[start DATA PROVIDED]
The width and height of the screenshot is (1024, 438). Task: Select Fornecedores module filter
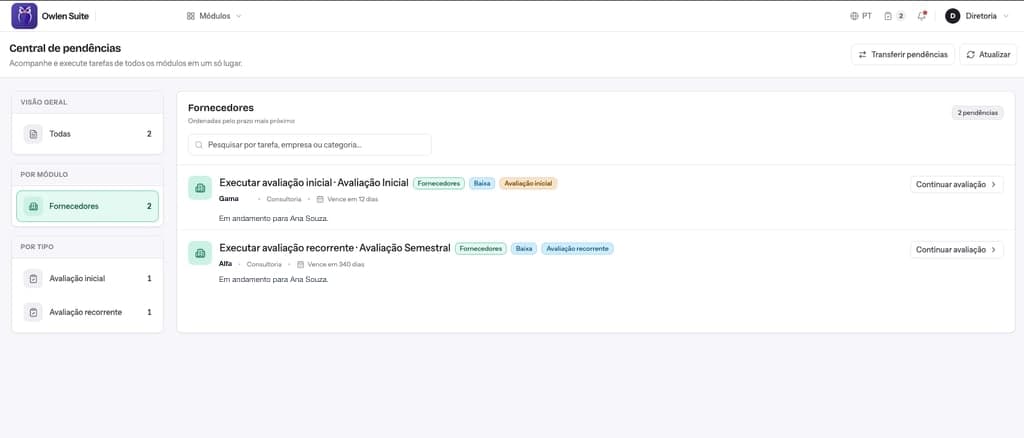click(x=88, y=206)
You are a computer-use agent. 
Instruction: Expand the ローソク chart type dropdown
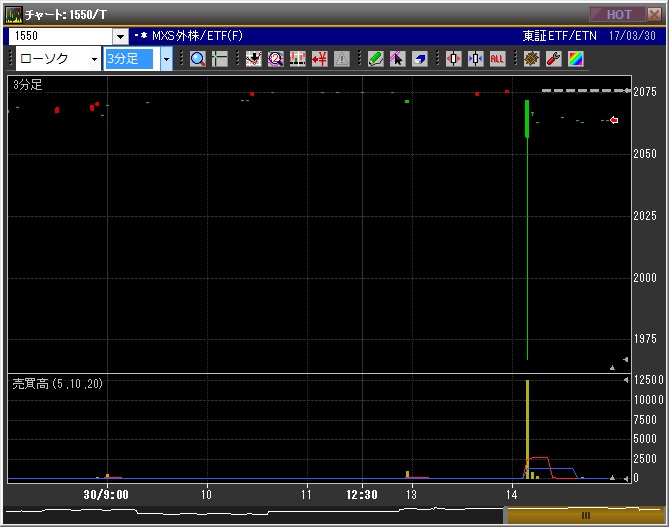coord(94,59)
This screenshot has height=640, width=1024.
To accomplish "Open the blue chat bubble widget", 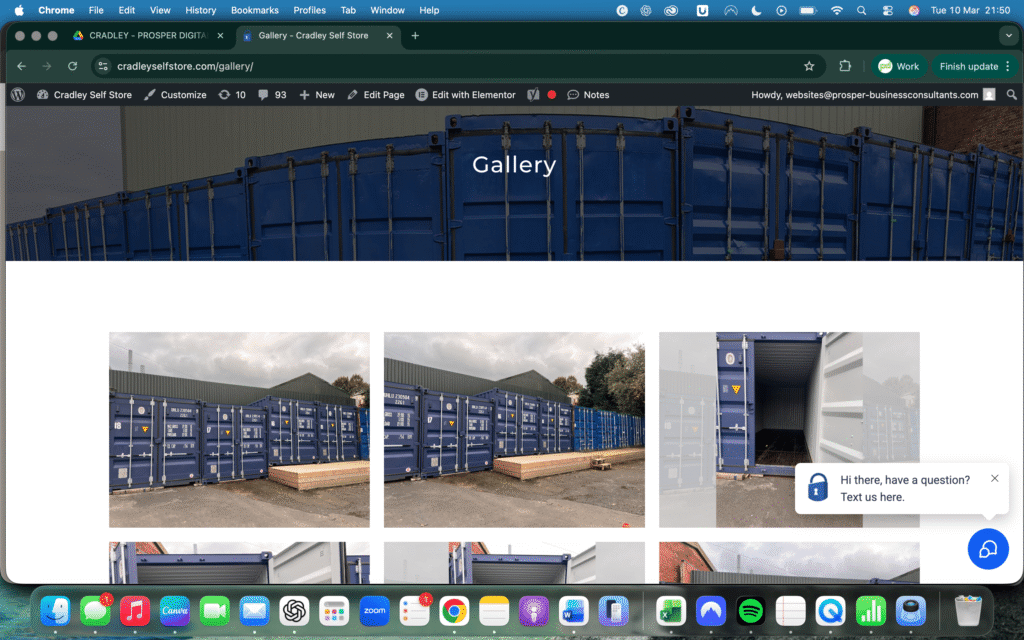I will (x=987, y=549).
[end DATA PROVIDED]
▶ EXERCISE REQUIREMENTS: Count the lines in the entries above that contain the string "height", matching case exactly. Give only the number.

▶ WRITTEN ANSWER: 2